Sun Sentinel Palm Beach Edition
Journalist helped illuminate the murder of Emmett Till
The photographs stunned the country: a 14year-old boy dead in a coffin, his head crushed, an eye gouged, his body disfigured beyond recognition from an agony in which he was beaten, shot, tied with barbed wire to a weight and submerged in the Tallahatchie River of Mississippi.
The young man was Em- mett Till. His murder in 1955 — punishment for the claimed transgression of whistling at or otherwise offending a white woman — became the most infamous of the thousands of lynchings visited upon AfricanAmericans in the Jim Crow South. Till’s death galvanized the civil rights movement, but only after Simeon Booker helped deliver the story to a national audience.
Booker, the Washington, D.C., bureau chief of Jet and Ebony magazines for five decades, died Sunday at an assisted-living community in Solomons, Md. He was 99 and had recently been hospitalized for pneumonia, said his wife, Carol Booker.
Few reporters risked more to chronicle the civil rights movement than Booker. He was the first full-time black reporter for The Washington Post, serving on the newspaper’s staff for two years before joining the Johnson Publishing Co. to write for Jet, a weekly, and Ebony, a monthly modeled on Life magazine, in 1954.

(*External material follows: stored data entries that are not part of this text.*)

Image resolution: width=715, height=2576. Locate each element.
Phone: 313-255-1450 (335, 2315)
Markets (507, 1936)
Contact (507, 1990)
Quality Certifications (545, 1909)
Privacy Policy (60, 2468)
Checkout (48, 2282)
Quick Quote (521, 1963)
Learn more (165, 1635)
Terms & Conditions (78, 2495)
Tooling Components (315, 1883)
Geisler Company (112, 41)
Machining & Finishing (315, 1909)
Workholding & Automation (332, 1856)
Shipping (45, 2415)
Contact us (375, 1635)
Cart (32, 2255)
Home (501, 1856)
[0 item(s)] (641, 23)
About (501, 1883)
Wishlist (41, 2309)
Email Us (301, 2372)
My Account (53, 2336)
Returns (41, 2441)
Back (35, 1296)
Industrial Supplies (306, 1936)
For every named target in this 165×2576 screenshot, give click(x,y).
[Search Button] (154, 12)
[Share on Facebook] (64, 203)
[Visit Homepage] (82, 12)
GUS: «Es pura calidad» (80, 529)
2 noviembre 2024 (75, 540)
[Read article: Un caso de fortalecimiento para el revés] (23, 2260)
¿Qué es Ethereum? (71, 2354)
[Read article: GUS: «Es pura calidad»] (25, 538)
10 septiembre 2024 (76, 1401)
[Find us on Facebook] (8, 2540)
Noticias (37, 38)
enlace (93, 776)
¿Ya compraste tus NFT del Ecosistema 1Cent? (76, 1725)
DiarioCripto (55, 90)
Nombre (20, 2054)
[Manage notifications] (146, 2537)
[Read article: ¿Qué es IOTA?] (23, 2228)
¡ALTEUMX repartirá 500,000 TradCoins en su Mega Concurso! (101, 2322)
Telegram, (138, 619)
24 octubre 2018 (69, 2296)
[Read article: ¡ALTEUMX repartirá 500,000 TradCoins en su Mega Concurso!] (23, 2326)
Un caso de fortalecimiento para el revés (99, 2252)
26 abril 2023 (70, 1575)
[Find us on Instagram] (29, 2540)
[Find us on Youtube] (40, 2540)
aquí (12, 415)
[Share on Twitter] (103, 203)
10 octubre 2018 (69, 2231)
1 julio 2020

From home bases in Chicago and later in Washington, Booker ventured into the South and sent back dispatches that reached black readers across the United States. He was in Chicago, Till’s home town, when he heard that the young man had disappeared while visiting relatives in Money, Miss.
Booker instinctively went to the home of the young man’s mother, Mamie Till-Mobley, and earned her trust as she moved through her terror and then grief. He was with her at the funeral home where, over the objections of everyone present, she insisted that the casket bearing her son’s mutilated corpse be opened.
Booker described the scene in Jet:
“Her face wet with tears, she leaned over the body, just removed from a rubber bag in a Chicago funeral home, and cried out, ‘Darling, you have not died in vain. Your life has been sacrificed for something.’ ”
A Jet photographer, David Jackson, photographed Till’s body, which thousands of mourners observed at his funeral. No mainstream news outlets published the images of Till’s body, according to an account decades later in The New York Times.
But their appearance in Jet and several other African-American publications helped make the Till murder “the first great media event of the civil rights movement,” historian David Halberstam wrote in his book “The Fifties.”